CROW-SPIEKER #23, A Co-Partnership, Appellant, v. John E. ROBINSON and Robert L. Helms Construction and Development Co., a Nevada Corporation, and Robert L. and Pauline Helms, Respondents.

No. 12364.

Supreme Court of Nevada.

June 24, 1981.

Stewart & Stewart, Ltd., Reno, for appellant.

Leslie B. Gray, Reno, for respondent John E. Robinson.

Petersen & Petersen, Reno, for respondent Helms.

OPINION

PER CURIAM:

Appellant, Crow-Spieker #23 (hereinafter #23), filed suit against respondent seeking specific performance of an alleged right of first refusal extended to #23 by respondent Robinson. The lower court granted respondents' motion for summary judgment concluding that the parol evidence rule excluded the introduction of any evidence of consideration for the first right of refusal. Because we find that the parol evidence rule was improperly applied, we reverse.

THE FACTS

In the early part of 1973, #23 and respondent Robinson entered into negotiations for the sale of a 24 acre parcel of land, Parcel A, which Robinson owned. During the negotiations, #23 repeatedly requested an option to purchase an adjacent parcel of land, Parcel B, which is the subject of this lawsuit. Robinson refused to grant #23 the option. The parties eventually reached an accord on the sale of Parcel A. On May 11, 1973, Robinson sent #23 a copy of the proposed agreement, dated May 15, 1973, and which was signed by the two parties; nowhere in the agreement is there any mention of Parcel B. The contested right of first refusal regarding Parcel B was contained in the cover letter dated May 11, 1973 accompanying the agreement on Parcel A.[1]

*1199 From 1973 to 1978, Robinson and #23 corresponded in a series of letters which recognized the existence of the right of first refusal in Parcel B. However, Robinson did not wish to sell the parcel until 1978. At that time, #23 and Robinson entered into negotiations for the purchase by #23 of a larger parcel of property which included Parcel B. However, the agreement to purchase was never finalized. In August, 1978, Robinson contracted with respondent Helms for the purchase of the larger parcel, including Parcel B. Robinson informed #23 that if #23 wished to purchase the larger acreage for the price Helms was willing to pay, #23 could do so. #23 purportedly attempted to exercise the right of first refusal on Parcel B. Robinson, however, conveyed the acreage to Helms.

◆ **Source data**
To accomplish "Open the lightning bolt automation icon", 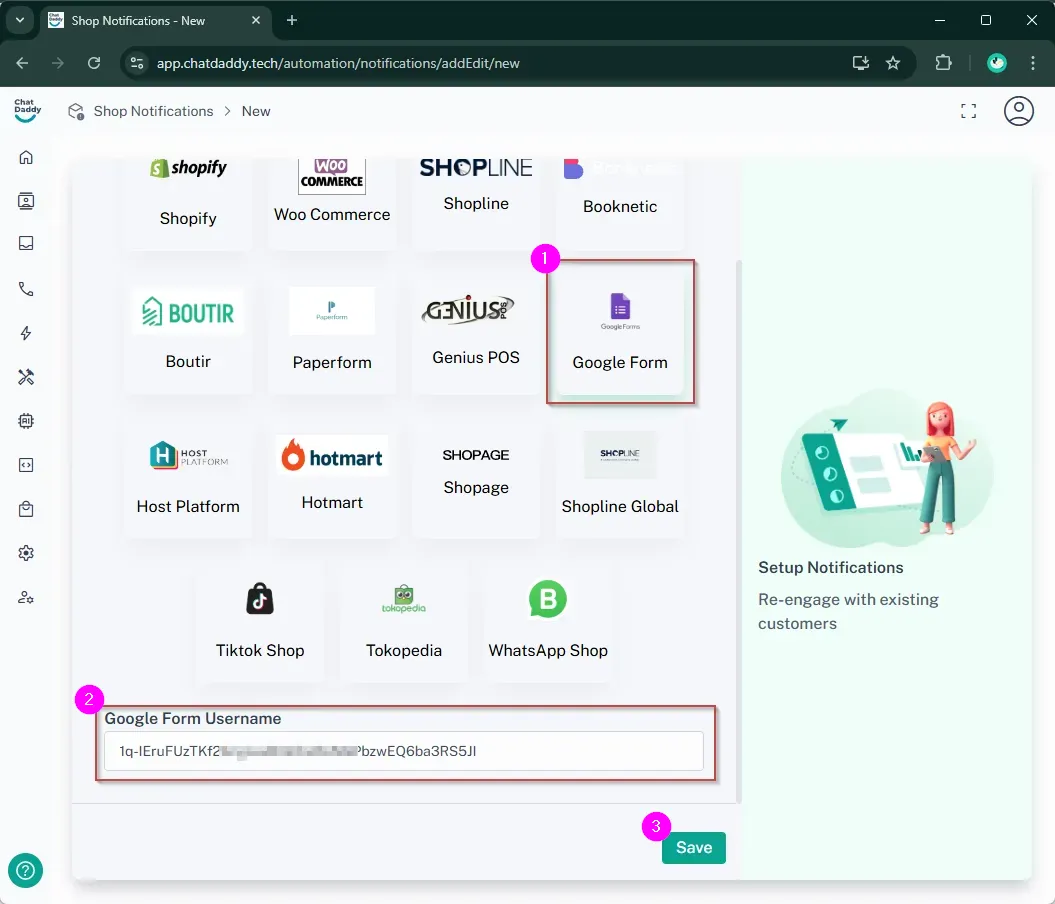I will (26, 333).
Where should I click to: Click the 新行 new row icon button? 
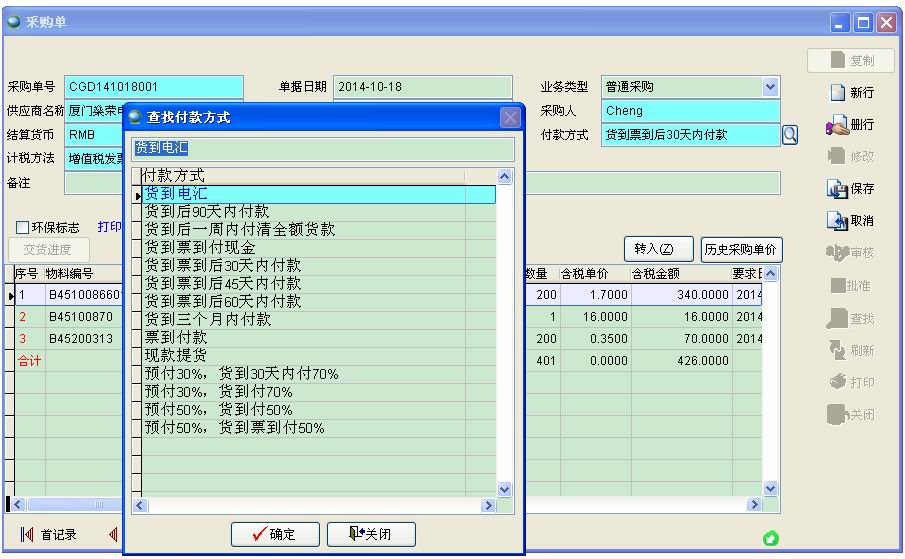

◆ **Challenges**
• a. According to the court opinion, where was the contested right of first refusal regarding Parcel B contained?
• b. Please carry the court opinion forward from its last sentence.
The lines have nothing to do with the court opinion.

◆ **Results for the exercise**
• a. It was in the cover letter dated May 11, 1973, which accompanied the agreement on Parcel A.

• b.
#23 filed suit for specific performance of the right of first refusal. Respondents' motions for summary judgment were based principally on an alleged lack of consideration to support the right of first refusal. The lower court determined that while evidence of consideration existed,[2] it could not be considered because of the parol evidence rule.[3]

PAROL EVIDENCE RULE

Recently, in Daly v. Del E. Webb Corp., 96 Nev. 359, 361, 609 P.2d 319, 320 (1980), we restated the reason for the parol evidence rule: "The parol evidence rule forbids the reception of evidence which would vary or contradict the contract, since all prior negotiations and agreements are deemed to have been merged therein." If the terms of an agreement are clear, definite and unambiguous, parol evidence may not be introduced to vary those terms. E.A. Strout Western Realty Agency, Inc. v. Broderick, 522 P.2d 144 (Utah 1974). However, "the existence of a separate oral agreement as to any matter on which a written contract is silent, and which is not inconsistent with its terms, may be proven by parol." Alexander v. Simmons, 90 Nev. 23, 24, 518 P.2d 160, 161 (1974).

The trial court erred in applying the parol evidence rule. The alleged right of first refusal, evidenced by the cover letter of May 11, 1973, did not affect the sale of Parcel A: it did not contradict any terms in that contract, and the Parcel A contract was silent as to any agreement for a future sale of Parcel B.

The decision below was predicated on a misapplication of the parol evidence rule. The order granting summary judgment is therefore reversed, and the cause is remanded for further proceedings.

NOTES

[1] The letter states:

"As I stated in our telephone conversation on May 3, if and when we decide to sell the parcel of land south of Parcel A, between Kleppe Lane and Greg Street, you shall have the first opportunity to purchase the same for the price for, and subject to the terms under, which we are willing to sell the same; or if we receive a bona fide offer for said parcel which is acceptable to us, from another party, you shall have the first opportunity to purchase the same for the price offered by the other party and subject to the same terms as contained in such offer. This is of course conditioned on there being no defaults on your part under the terms of the enclosed agreement for the purchase of Parcel A."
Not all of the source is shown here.